本日は、こうした機会を頂戴いたしまして、誠にありがとうございます。
私からは、令和七年度予算案と我が国の安定的な財政運営継続のための課題ということで意見を申し述べさせていただきたいというふうに思います。お手元に資料がございますでしょうか。それに沿ってお話しさせていただきたいというふうに思います。
まず、一ページ目。
今回、政府の方から出されている予算案、七年度の予算案なんですが、今国会ではこの予算委員会において、今までの国会と違いますね、非常にこの予算の中身に関する議論が極めて活発に行われて、民主主義国家として大変いい方向、望ましい方向じゃないかというふうに私は思っております。
ただ、非常にちょっと気になりますのが、本当にいろいろな議論を新聞報道それからテレビ中継等でいろいろ拝見しておりますけれども、世界最悪の状態にある私たちのこの国の財政運営をどうやったら持続していくことができるのか。取りあえず今までのところは大きな支障は出ていませんけれども、いや、私これからお話ししますけれども、もう崖っ縁に来ていると思います。それをどうやったら回避できるのかという視点がちょっと欠落していたんじゃないのかなというふうに思っております。
一ページ目に、予算の、いつも財務省が作られる円グラフをおつけしていますけれども、右側の歳入のところ、全体の四分の一が公債金、新規国債の発行ですね。三十兆円を切ったのは十七年ぶりということで、本当にそれはよかったと思います、税収も伸びるようですし。だけれども、本当にそれで大丈夫なのか、二十八兆六千億も新規国債を出し続けていて大丈夫なのか、そういう観点でお話をさせていただきたいというふうに思います。
次のページです、二ページ目。
これまでこの国が、これだけ世界最悪と言われながらどうして財政運営を続けられてきたのかというのは、もう先生方御案内のとおり、利払い費が増えずに済んだからなんですね。本当に、ここのグラフにありますように、もう十兆もいかないぐらいで、一般会計の中で利払い費が済んでいたわけでありますね。今回の当初予算政府案でも十・五兆円で済んでいる。これは、日銀の金融政策運営が、日銀にそういう意図があったとは思いたくないですけれども、密接に関係していたのは事実であろうというふうに思います。
次の三ページ目。
利払い費をたくさん払わないで済んで助かったなというのがこの国なんですけれども、でも、その代償、フリーランチじゃないんですね。その代償というのは、たくさんの国債を抱え込んだ日銀の財務状況が、これから本当に悪化していくだろうということがあります。
この委員会では、いろいろ、植田総裁の参考人質疑とかも先月もなさっていますし、これから私がわざわざ申し上げる必要は全くないと思いますけれども、バランスシートが既に七百兆円を超えていて、当座預金の残高が五百五十兆とかを超えているような状態でございますね。

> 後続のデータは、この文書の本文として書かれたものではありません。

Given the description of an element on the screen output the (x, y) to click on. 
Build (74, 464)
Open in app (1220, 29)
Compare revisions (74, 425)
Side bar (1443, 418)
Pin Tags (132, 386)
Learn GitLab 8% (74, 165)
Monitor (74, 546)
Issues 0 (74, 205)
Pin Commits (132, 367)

そういう中で、今後、利上げが進めば、当座預金への付利コストというのがどんどん日銀の財務運営に重くのしかかっていくことになってまいります。政策金利、付利レート〇・五%で、昨年の年末の当座預金残高で計算すると、年度当たりの日銀にかかってくる付利コストは二・七兆円になりますね。これまでと本当に世界が違ってくる、そういう話じゃないかなというふうに思います。
二ページ先に行っていただきまして、五ページ目のところですね。
今日、こういう予算委員会の場ですが、私自身がこの畑の仕事を本当にもう三十何年間やってきておりまして、御覧のとおりの古ダヌキなんですけれども、先進国であっても、無理な財政運営を続けて市場からどういうしっぺ返しを食らったのか、無理な経済政策運営を続けようとして、国際金融市場に束になってかかってこられて、もう本当に対抗できなかった例というのを幾つも見てきました。そういうような経験も踏まえて、重債務国、財政状況が悪い国の財政運営がどうやって行き詰まるのかというところを、今日改めて御確認させていただきたいというふうに思います。

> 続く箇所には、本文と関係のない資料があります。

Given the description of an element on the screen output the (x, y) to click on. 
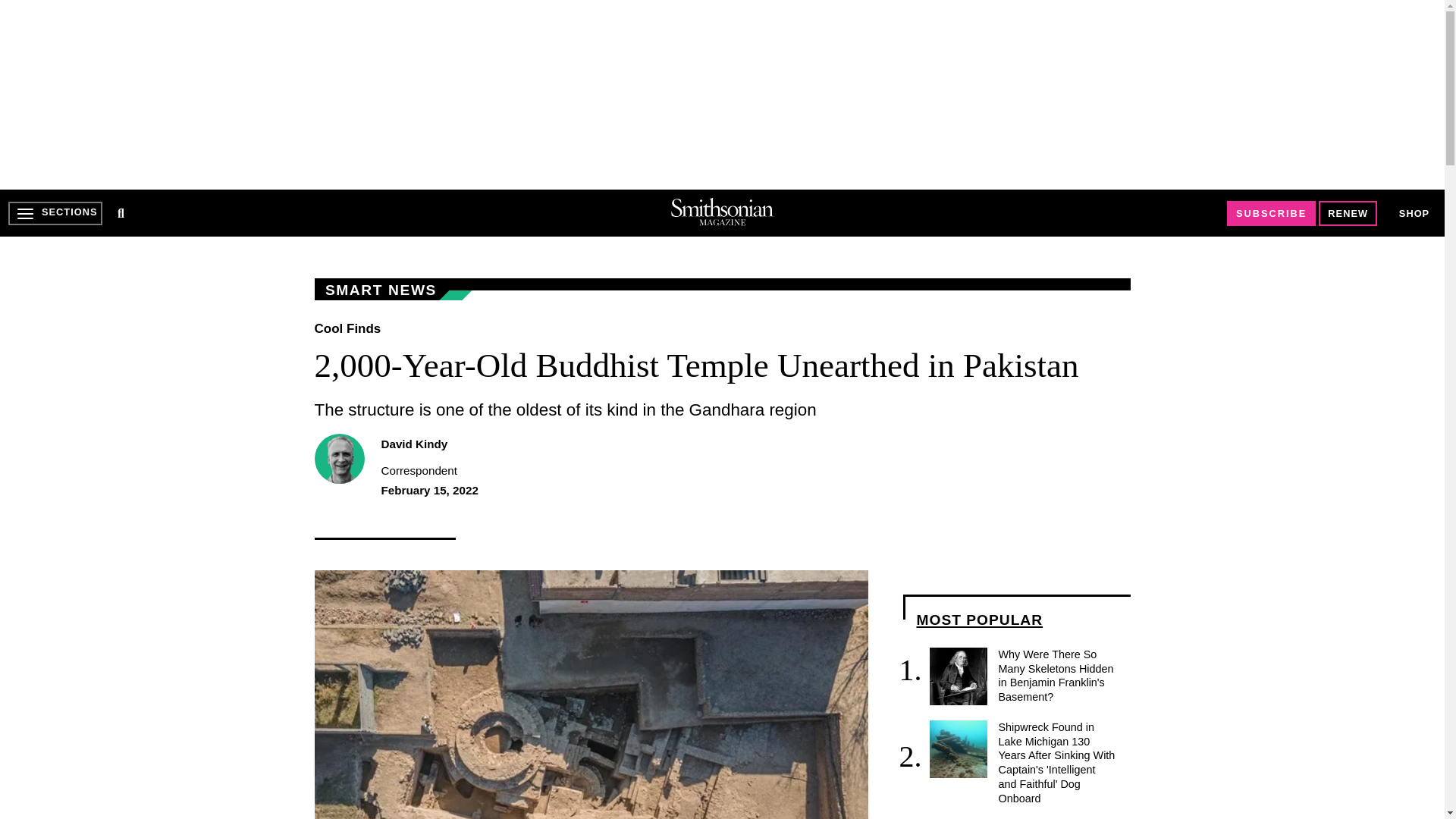
SUBSCRIBE (1271, 212)
RENEW (1348, 213)
SUBSCRIBE (1271, 213)
SHOP (1413, 212)
SECTIONS (55, 213)
SHOP (1414, 213)
RENEW (1347, 212)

この五ページのところに順に書いておりますように、この国、財政運営が危ないなという感じになってくると、まず、投資家の方がどういう行動に出るかというと、ちょっと長めの国債は買いにくいなと。国債というのは元本保証じゃないですよね。急に危なくなったときに、ああ、もうこれを売りたいと思ったときに、買ってくれる相手が見つからなかったら、自分がばばを引くことになるんですよ。それは避けたいと思うと、短期国債ならまだ日本は平気かな、さすがに六か月や一年でアウトになるとは国際金融市場も思っていないというか、そういう状況ですよね。
だけれども、投資家の短期国債志向が強まっているというのはこの国でももうそうでして、財務省の理財局、結構大変そうな感じになってきましたよね。去年の六月ぐらいから、短期国債の比重を上げる、超長期債なんかは落とす。いかに国内で消化ができている国だって、やはりこんなにもう買い切れないということを生保さんとかもおっしゃっているわけですよね。何か昨年末には、変動利付債を発行することを検討するという話まで出てきましたよね。いや、もうここまで来たかと思いましたね。アルゼンチン並みですよ、こんなことをやるのは。ここまで追い込まれてきたんだと本当に思います。

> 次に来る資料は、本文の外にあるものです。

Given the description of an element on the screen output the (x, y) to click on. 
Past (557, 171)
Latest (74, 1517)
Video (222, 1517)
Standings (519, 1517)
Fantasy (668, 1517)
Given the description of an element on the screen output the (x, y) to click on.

そして、次の段階。財政破綻が本当に目前に迫っているなということになるとどうなるか。投資家が短期の国債を中心に買っているとしても、市場金利がどうなるか。次のページに、イタリアが欧州債務危機の一番厳しいときにどういうイールドカーブ、長短金利に直面したかのグラフをおつけしていますので、御覧ください。
これは、三つのイールドカーブの線がありますけれども、スタートライン、真ん中の紫色の線、二〇一一年の十月三日ですね。これはまだドラギ総裁がECBに就任する直前で、ECBがトリシェ総裁時代にちょっと中途半端に国債を買ったりなんかしたものだから、イタリアは調子に乗っちゃって、ベルルスコーニ首相が、まあ、ECBが買ってくれるなら平気だよという感じで放漫財政を続けようとしたんですね。そうしたら、うわっと金利が上がって、御覧ください、一か月後の十一月九日、こんなですよ。イタリアはもう生きた心地がしなかったと思いますよ。
財政運営を続けていく上で、別に長期国債なんか出せなくたっていいんですよ。短期国債だって、お金をつなげればいいんですよ。だけれども、それを出そうとしたって、八パーとか九パーとかの金利をつけられるんですよ。もうこれはほとんどお手上げ状態に近いですよね。
この頃、何かIMFと水面下でイタリアは協議していたんじゃないか、そういうような話も出ていたくらいなんです。でも、いろいろ、ドラギ総裁が就任されて、ドラギ総裁はすごいんですね、国債の買入れを止めて、逆に資金供給をすることによって、この危機を止めてみせた立派な方なんですけれども、でも、そういうこともあって、結果的にはこの赤い線になるように下がりましたけれども、こういうイールドカーブに直面するということをお考えになって、御認識いただきたいというふうに思います。
五ページにお戻りください。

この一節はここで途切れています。